#### [What you are asked to do]
Search the listing below for the string "will", then copy every line it appears in.

※

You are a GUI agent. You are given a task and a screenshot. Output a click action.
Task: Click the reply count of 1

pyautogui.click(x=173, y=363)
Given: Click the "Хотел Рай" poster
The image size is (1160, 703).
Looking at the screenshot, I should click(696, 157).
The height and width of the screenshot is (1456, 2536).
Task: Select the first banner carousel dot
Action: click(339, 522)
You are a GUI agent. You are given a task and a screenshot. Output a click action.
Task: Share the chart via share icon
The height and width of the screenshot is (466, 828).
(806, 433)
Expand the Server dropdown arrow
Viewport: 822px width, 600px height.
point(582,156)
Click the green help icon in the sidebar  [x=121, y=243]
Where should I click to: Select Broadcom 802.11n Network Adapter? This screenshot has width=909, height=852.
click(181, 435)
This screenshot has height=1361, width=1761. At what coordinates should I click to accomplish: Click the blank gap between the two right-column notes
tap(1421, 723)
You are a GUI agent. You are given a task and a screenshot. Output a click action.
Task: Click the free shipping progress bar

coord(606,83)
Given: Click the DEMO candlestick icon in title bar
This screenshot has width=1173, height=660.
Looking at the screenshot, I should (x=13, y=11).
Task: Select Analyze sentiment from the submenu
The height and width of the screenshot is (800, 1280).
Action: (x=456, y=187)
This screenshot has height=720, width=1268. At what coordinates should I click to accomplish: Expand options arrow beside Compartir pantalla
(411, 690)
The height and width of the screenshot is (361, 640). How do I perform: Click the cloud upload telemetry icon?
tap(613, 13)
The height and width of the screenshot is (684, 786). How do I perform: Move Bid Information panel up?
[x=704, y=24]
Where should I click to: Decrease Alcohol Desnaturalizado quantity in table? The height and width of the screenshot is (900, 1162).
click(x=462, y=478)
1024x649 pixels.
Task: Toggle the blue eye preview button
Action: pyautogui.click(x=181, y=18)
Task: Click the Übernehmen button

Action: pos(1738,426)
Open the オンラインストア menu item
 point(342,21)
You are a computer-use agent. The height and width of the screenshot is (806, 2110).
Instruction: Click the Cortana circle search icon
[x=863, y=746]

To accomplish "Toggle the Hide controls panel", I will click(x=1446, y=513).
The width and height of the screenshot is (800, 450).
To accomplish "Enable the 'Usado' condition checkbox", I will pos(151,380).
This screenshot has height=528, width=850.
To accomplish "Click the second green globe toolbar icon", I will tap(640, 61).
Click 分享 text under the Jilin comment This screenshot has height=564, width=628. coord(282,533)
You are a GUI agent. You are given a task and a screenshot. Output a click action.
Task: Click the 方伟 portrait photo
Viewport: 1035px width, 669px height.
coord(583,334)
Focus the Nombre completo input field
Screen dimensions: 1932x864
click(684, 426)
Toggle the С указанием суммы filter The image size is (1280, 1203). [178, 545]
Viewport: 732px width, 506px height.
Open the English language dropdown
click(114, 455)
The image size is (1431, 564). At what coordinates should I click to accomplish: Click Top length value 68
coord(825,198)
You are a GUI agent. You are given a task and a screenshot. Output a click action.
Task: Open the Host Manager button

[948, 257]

※

#### [Response]
To accomplish "Toggle the Hide controls panel", I will click(x=1446, y=513).
To accomplish "Enable the 'Usado' condition checkbox", I will pos(151,380).
To accomplish "Click the second green globe toolbar icon", I will tap(640, 61).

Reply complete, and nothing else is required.